At any moment during follow-up, all participants will be asked to complete a short, self-administered questionnaire online each time they feel unusual lower abdominal pain. A contact will be made with the participant 24–48 h after completion of this short pelvic pain questionnaire to encourage the participant to visit the closest participating gynaecology emergency department (GED), where they will be evaluated for PID according to current national recommendations by the Collège National des Gynécologues et Obstétriciens Français [19]. Data from these visits to the GED will be made available to the trained clinical research assistant, who will collect them using a standardised clinical research form and enter the clinical data on the Cleanweb® platform.

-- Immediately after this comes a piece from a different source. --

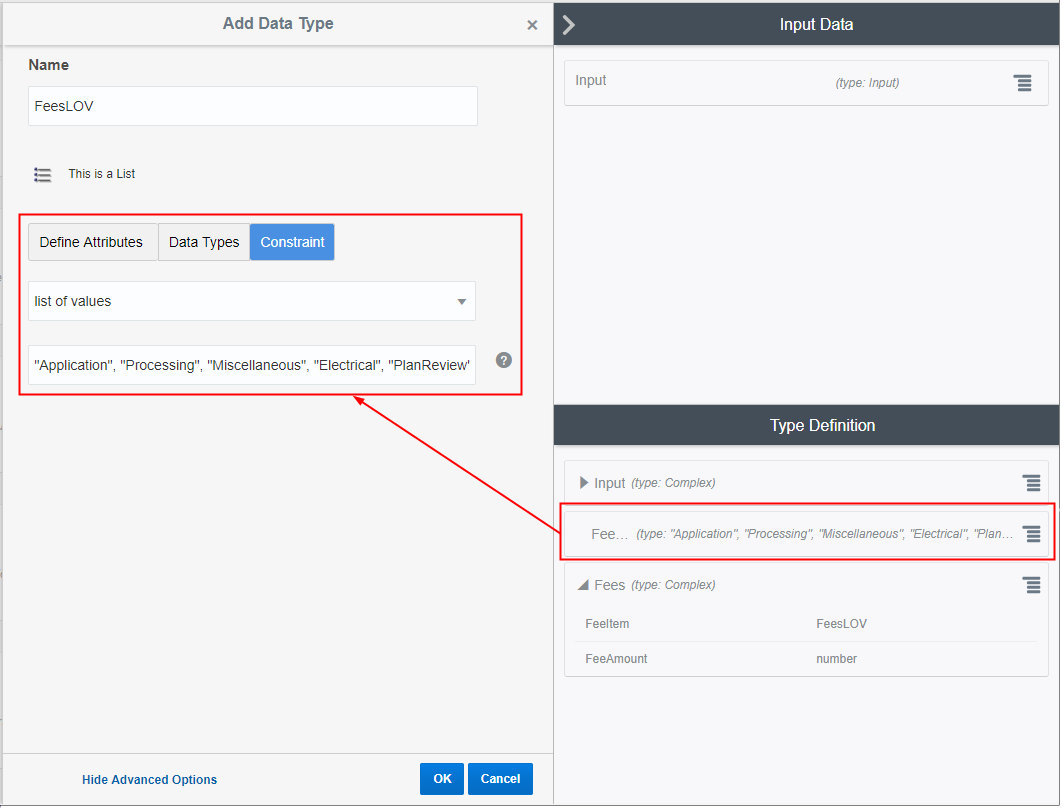The height and width of the screenshot is (808, 1062).
Task: Open menu for Input under Type Definition
Action: pyautogui.click(x=1032, y=483)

Unscheduled visits to general practitioners and gynaecologists for gynaecologic symptoms are expected to occur, during which participants may receive a diagnosis of PID. Clinical data from these consultations will be collected using a specific form filled out by the physician and handed out by the participant together with a prepaid envelope (clinical examination, treatments, results of additional tests or ultrasound if any). This form will be received at the UHS, and data will be entered on the Cleanweb® platform by a trained clinical research assistant. During the follow-up phase, participants will be reminded by email or by phone to collect the swab and fill out their questionnaires.

Final visit

The final visit will take place between months 18 and 24 (depending on enrolment date to avoid the possibility that the final visit takes place during university summer break) and will include an extensive clinical examination by a gynaecologist for signs suggestive of PID and, if indicated, pelvic ultrasound. The gynaecologist will have access to chlamydia test results for both groups. For participants in the control group, the gynaecologist will review Ct results throughout the course of the study and decide whether the participant should get treatment based on these results. Final visits will take place at the hospital gynaecology department in geographical proximity to the recruiting universities: Poissy/Saint-Germain-en-Laye Hospital, Nice L’Archet Hospital, Paris Cochin Hospital and Bordeaux Pellegrin Hospital.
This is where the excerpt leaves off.